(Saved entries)

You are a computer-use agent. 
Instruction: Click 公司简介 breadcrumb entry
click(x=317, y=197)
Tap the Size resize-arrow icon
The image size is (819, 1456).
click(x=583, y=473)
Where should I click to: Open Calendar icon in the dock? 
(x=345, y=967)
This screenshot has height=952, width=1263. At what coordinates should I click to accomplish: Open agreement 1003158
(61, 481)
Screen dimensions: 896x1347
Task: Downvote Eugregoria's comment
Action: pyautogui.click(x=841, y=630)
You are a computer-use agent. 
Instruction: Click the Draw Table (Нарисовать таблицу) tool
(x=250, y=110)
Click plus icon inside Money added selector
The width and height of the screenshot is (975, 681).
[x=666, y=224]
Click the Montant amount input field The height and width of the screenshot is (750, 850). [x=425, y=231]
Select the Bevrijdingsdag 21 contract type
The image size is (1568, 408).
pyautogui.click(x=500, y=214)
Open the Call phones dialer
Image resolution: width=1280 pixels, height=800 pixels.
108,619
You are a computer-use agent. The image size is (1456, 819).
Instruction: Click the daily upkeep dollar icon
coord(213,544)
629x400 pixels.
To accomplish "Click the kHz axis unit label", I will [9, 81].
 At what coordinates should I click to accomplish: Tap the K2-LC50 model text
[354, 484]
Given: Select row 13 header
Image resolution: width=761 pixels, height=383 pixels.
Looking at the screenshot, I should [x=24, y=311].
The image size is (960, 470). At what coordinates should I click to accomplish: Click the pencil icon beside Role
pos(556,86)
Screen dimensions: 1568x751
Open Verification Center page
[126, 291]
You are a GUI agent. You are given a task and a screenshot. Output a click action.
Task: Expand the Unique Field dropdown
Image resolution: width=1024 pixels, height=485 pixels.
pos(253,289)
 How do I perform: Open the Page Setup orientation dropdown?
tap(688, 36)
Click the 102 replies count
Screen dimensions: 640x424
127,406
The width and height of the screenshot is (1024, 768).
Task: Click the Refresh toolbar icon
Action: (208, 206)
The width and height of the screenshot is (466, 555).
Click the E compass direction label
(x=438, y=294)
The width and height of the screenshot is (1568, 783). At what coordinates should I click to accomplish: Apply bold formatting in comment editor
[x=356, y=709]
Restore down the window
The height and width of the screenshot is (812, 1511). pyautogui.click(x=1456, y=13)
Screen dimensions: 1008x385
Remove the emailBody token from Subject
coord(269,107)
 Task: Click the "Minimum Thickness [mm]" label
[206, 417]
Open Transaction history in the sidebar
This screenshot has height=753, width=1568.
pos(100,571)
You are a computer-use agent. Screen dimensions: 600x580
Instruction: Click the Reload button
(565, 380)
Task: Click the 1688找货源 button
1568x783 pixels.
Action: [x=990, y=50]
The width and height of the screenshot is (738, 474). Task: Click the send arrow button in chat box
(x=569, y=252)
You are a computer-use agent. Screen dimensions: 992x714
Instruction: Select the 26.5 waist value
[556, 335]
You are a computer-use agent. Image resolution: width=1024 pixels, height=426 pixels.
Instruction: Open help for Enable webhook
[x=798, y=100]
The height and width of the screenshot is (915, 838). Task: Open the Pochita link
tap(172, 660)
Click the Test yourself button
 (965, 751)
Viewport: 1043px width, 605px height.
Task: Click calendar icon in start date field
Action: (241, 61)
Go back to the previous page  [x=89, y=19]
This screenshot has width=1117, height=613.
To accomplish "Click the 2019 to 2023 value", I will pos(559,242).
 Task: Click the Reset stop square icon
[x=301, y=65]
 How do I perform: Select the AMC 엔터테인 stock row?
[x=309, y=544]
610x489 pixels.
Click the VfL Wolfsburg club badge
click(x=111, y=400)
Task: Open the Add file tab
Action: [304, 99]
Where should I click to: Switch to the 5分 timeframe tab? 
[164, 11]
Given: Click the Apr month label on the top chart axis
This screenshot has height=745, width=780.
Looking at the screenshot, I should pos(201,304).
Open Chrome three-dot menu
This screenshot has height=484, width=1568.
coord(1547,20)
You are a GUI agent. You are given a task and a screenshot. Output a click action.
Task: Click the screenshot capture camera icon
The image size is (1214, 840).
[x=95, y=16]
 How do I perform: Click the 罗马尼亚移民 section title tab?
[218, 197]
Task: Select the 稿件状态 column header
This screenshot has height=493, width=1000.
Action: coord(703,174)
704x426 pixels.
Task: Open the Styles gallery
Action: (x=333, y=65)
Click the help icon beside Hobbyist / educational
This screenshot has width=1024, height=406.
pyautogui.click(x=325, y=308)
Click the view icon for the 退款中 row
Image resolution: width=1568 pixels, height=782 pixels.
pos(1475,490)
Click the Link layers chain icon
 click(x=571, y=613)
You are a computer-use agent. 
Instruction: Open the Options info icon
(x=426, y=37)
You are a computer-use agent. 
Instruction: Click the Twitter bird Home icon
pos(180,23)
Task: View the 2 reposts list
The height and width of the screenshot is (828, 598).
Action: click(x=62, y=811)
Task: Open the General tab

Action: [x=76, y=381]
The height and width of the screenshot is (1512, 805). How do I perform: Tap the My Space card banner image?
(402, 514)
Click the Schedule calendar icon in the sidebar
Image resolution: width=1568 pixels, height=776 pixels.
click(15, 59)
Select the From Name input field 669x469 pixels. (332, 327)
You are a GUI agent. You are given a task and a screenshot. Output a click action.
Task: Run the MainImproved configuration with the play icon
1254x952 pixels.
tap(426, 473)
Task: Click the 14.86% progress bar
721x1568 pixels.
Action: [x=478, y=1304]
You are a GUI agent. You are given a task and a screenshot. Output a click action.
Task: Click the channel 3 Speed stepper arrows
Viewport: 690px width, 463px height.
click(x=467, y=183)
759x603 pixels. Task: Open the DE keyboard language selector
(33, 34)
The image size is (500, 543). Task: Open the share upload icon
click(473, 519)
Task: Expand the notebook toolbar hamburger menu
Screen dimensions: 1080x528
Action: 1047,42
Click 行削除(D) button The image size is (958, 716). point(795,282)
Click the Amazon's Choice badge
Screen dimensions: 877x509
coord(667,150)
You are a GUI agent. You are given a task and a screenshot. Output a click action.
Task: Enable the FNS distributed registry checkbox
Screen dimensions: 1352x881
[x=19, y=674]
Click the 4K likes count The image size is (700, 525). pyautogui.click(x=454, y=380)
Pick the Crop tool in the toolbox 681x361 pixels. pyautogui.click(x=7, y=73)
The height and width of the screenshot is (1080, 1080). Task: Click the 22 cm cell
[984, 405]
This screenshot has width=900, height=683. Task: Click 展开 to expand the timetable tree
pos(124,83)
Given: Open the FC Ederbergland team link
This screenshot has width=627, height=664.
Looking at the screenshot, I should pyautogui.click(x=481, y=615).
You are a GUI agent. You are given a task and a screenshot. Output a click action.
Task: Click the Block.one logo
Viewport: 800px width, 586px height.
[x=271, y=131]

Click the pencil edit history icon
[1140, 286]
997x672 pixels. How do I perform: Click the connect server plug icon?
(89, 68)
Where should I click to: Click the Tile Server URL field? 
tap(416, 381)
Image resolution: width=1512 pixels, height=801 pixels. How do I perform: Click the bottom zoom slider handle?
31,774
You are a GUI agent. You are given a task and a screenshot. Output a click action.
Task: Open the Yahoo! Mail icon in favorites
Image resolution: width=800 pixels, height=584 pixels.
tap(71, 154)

The problem: Nothing should appear in the answer except the lines from the one with "Given: Open the FC Ederbergland team link" through the final line of the records, written exactly.

Answer for this exercise:
Given: Open the FC Ederbergland team link
This screenshot has width=627, height=664.
Looking at the screenshot, I should pyautogui.click(x=481, y=615).
You are a GUI agent. You are given a task and a screenshot. Output a click action.
Task: Click the Block.one logo
Viewport: 800px width, 586px height.
[x=271, y=131]

Click the pencil edit history icon
[1140, 286]
997x672 pixels. How do I perform: Click the connect server plug icon?
(89, 68)
Where should I click to: Click the Tile Server URL field? 
tap(416, 381)
Image resolution: width=1512 pixels, height=801 pixels. How do I perform: Click the bottom zoom slider handle?
31,774
You are a GUI agent. You are given a task and a screenshot. Output a click action.
Task: Open the Yahoo! Mail icon in favorites
Image resolution: width=800 pixels, height=584 pixels.
tap(71, 154)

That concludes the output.